02.02.12
Worthless bioterror defense company propped up by NJ business welfare fund
Soligenix, a small company from the old Alliance for Biosecurity, recently acquired about six hundred thousand dollars from a New Jersey government state tax division function. Essentially, it looks like an accounting trick installed by the state to keep poorly-performing companies alive for a little while.
In the last ten years Soligenix hasn’t brought anything to market.
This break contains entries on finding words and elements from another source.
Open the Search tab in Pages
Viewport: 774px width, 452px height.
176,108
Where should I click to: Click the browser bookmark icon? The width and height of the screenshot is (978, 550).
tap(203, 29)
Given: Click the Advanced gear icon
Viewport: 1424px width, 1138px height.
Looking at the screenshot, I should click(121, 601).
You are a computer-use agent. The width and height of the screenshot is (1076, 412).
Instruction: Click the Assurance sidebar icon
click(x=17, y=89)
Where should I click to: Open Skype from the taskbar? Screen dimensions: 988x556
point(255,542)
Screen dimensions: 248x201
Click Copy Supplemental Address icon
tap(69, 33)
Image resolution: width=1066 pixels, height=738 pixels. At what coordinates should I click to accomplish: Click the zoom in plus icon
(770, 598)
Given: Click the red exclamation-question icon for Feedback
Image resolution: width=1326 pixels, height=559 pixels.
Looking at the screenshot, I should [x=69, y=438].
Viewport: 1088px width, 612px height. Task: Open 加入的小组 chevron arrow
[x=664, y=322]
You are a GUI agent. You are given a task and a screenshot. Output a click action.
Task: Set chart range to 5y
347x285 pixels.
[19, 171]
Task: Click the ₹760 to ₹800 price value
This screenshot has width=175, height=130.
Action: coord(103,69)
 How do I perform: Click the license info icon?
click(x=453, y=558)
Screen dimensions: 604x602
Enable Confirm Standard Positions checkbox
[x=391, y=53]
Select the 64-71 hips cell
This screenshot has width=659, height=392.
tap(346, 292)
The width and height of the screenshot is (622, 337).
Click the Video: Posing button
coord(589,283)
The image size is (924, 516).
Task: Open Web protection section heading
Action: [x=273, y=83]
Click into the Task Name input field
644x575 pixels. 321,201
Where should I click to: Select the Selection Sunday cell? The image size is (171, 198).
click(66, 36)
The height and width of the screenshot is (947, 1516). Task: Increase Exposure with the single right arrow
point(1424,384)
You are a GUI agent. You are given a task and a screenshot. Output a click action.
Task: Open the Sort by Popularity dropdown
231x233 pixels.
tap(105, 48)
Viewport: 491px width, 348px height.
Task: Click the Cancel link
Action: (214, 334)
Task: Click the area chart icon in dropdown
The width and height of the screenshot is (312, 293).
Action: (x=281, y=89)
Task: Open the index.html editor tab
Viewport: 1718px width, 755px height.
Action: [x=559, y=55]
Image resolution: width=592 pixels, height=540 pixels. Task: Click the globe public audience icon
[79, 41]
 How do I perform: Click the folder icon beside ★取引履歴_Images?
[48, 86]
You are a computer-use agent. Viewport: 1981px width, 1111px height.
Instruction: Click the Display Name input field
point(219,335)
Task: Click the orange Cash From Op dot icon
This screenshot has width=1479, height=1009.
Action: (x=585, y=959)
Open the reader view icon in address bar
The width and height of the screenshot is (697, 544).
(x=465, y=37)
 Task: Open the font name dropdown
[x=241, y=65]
And its main claim to funding has been for development of a ricin vaccine, called RiVax.
There is no demand or need for a ricin vaccine except perhaps among other researchers who work with pure ricin.
More recently it has also hitched its dray to anthrax vaccine manufacturing — another area of endeavor where the taxpayer is a guaranteed buyer.
Soligenix has received $574,000 in funding in a non-dilutive financing through the State of New Jersey’s technology business tax certificate transfer program, the company said Thursday …
The funds boost the company’s cash position to $6.2 million, or $0.028 per share, with no debt or preferred stock outstanding.
Soligenix expects the cash to last until the third-quarter of 2013, it said …
The technology business tax certificate transfer program allows approved and unprofitable biotech companies to sell their unused net operating loss carryovers (NOLs) in addition to unused research and development tax credits for at least 80 percent of the value of the tax benefits to “unaffiliated” profitable corporate taxpayers in the State of New Jersey … This allows biotech businesses to turn their tax losses and credits into cash proceeds to fund additional research and development, buy equipment or facilities, or cover other allowable expenses …
Trading below a nickel, right axis.
More recently the company performed what appears to be another accounting trick in order to boost stock price.
From the Times of Trenton newspaper:
Local pharmaceutical developer Soligenix sought yesterday to shore up its stock price by doing a 1 for 20 reverse split, effectively converting 20 shares into 1, ending at yesterday’s market close with a price of less than a dollar.
The company’s shares have been in a long, slow decline.
This is not precisely true. Soligenix’s stock price went from being worth very little to worth almost nothing overnight, according to the graph.
Soligenix was formerly known as DOR Biopharma. The name change never helped.